Gideon smiled too. It sounded like something Ben’s Uncle Beau Will’m might say.
Joly continued to rotate his glass thoughtfully, then drained the little left in it. "But you know, I can’t say that I put much faith in Claude’s being murdered as revenge for offended dignity or impugned honor. Or even to avoid the bother of divorce. It simply doesn’t happen very often."
"Which leaves the will.
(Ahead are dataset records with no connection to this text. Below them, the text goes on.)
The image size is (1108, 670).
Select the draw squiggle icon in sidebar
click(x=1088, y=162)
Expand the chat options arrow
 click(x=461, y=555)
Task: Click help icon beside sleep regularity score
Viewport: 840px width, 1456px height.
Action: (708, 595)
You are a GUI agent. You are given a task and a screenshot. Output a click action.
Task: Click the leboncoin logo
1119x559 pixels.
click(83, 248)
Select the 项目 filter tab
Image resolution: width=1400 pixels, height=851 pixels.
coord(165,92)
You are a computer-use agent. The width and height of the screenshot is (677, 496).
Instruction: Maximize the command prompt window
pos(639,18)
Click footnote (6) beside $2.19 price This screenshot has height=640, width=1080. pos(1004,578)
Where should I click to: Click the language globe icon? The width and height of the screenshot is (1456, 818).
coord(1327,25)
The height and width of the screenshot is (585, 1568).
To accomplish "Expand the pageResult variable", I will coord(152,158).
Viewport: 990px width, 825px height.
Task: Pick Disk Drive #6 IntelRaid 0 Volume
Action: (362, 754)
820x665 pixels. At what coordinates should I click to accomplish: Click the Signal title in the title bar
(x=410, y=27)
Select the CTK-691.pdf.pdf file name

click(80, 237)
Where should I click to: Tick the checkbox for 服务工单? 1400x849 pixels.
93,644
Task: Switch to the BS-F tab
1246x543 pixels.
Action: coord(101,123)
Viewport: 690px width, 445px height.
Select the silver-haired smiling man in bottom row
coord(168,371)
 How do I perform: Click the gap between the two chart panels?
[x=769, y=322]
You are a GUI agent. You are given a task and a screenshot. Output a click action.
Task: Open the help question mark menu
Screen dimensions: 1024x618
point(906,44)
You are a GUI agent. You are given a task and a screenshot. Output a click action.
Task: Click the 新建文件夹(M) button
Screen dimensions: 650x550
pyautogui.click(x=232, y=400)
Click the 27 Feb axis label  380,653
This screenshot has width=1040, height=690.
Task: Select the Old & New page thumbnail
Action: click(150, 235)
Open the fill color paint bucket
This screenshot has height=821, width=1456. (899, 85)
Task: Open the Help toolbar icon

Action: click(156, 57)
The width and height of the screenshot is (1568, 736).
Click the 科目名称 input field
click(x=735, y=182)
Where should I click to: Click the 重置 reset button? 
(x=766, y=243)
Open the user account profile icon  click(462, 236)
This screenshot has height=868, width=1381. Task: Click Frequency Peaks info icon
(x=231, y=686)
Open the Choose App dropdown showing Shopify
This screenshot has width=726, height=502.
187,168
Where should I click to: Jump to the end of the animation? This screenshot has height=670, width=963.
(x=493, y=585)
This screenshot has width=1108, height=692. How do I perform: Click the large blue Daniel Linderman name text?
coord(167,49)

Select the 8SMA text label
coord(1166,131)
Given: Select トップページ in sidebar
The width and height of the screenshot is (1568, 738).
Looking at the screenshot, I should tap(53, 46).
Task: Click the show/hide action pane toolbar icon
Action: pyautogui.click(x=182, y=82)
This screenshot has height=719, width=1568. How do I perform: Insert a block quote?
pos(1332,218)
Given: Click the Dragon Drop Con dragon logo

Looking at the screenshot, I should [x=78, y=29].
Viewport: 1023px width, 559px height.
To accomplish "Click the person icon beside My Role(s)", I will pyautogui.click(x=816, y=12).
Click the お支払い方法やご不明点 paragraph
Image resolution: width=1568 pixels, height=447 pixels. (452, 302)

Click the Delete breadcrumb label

You think somebody killed him to keep him from contesting it?"
Joly squirmed a little. He didn’t like being pinned down. "Not exactly. The possibility of a successful challenge was small to the point of absurdity. There were simply no grounds. The lawyer Bonfante carefully explained that to everyone after the reading. Why should someone risk murder in such a case?"
"What did you mean,‘not exactly’?" He poured himself and Joly some wine from the half-bottle of new Beaujolais they’d ordered to go with the cheese; the policeman held up his hand when the glass was a quarter full.
"Well, I think there’s something else going on beneath the surface—something that they haven’t been so forthcoming about. Claude Fougeray, it seems, declared loudly and at every opportunity that the reason Guillaume had called them all together was to announce a
new
will he was going to prepare; presumably with Claude himself as the major beneficiary."
"Do you think it might be true?"
The inspector swirled the wine in his glass thoughtfully. "Not really. So far I’ve found nothing to suggest it was anything more than wishful thinking. And Bonfante says Guillaume hadn’t mentioned his will in years."
"But you’re not completely sure about it?"
"I wonder about it, yes."
"You think the attorney might be lying?"
"Georges Bonfante? No, no, I’ve known him for years. And if you’re thinking he himself might make an interesting suspect, I’m afraid he won’t. He hasn’t been near the manoir since the reading. Neither have any other outsiders, I might add. So our suspects, if not our motives, are finite and well-defined. A nice, old-fashioned mystery."